You can perform lookups from one set of values in your dataset into another set of values in another dataset. A lookup compares each value in the selected column against the values in a selected column of the target dataset. Where a match is found, the values in other columns of the target dataset are inserted as new columns in the dataset from which the lookup was executed.
For example, your enterprise is changing the names of all of your products. Instead of performing a complex set of replace transforms, you can perform a lookup from your productName column into a two-column dataset, which contains the original name and the new name in separate columns. When the new name is inserted into your source dataset via lookup, you can delete the source column and continue transforming your data with the new names.

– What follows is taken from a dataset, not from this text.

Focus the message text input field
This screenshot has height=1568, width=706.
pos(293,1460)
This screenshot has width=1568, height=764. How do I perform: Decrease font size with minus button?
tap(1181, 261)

- You cannot perform lookups on columns of Object or Array data type.
A lookup essentially performs a left join between the first dataset and the second one. However, lookups are less flexible in terms of defining and editing them.
NOTE: If column values are non-unique, the resulting dataset can be significantly larger than the original dataset.
This workflow is best demonstrated by example. In this case, your raw sales data records product information in internal numeric identifiers. For analysis, you may want to integrate data from your products master data based on the internal identifier, so that you have a product description and other useful information as part of your dataset.
To perform a lookup, select the caret next to a column title, and then select Lookup....
Lookup Wizard - Step 1
In the first step, you select the dataset against which you would like to perform your lookup for matching data for the
Item_Nbr column. In this example, the products dataset is selected, since it contains the list of recognized products:
Tip: You can search your available flows and datasets. When you search for flows, all datasets in the flow are matched.
Figure: Lookup Wizard - Step 1
Lookup Wizard - Step 2
After you select the dataset against which to perform the lookup, you select the field in the target dataset to use as the lookup key. The lookup key provides the set of identifiers for which you are trying to find a match for each value in the source column. In this case, the lookup key column has the same name as the source column:
Figure: Lookup Wizard - Step 2
When the lookup is executed, for each value in the source
item_nbr column that can be found in the target dataset's
ITEM_NBR column, all of the other columns in the corresponding row of the second dataset are inserted as separate columns in the first dataset. These columns are inserted to the immediate right of the column that was used for the lookup:
Figure: Lookup Wizard - Results
NOTE: If the second dataset contains multiple matching entries for individual lookup key values from the first dataset, rows from the first dataset are duplicated in the results.
NOTE: You may need to delete some of the columns that have been imported into your dataset.
After you have added a lookup to your recipe, subsequent changes to that reference data are automatically reflected in the dataset.
Tip: If you must freeze the data in the dataset that you are using for a lookup, you should create a copy of the dataset as a snapshot. See Dataset Details Page.
To use the copy, delete the lookup and rebuild it using the copied version. See Fix Dependency Issues.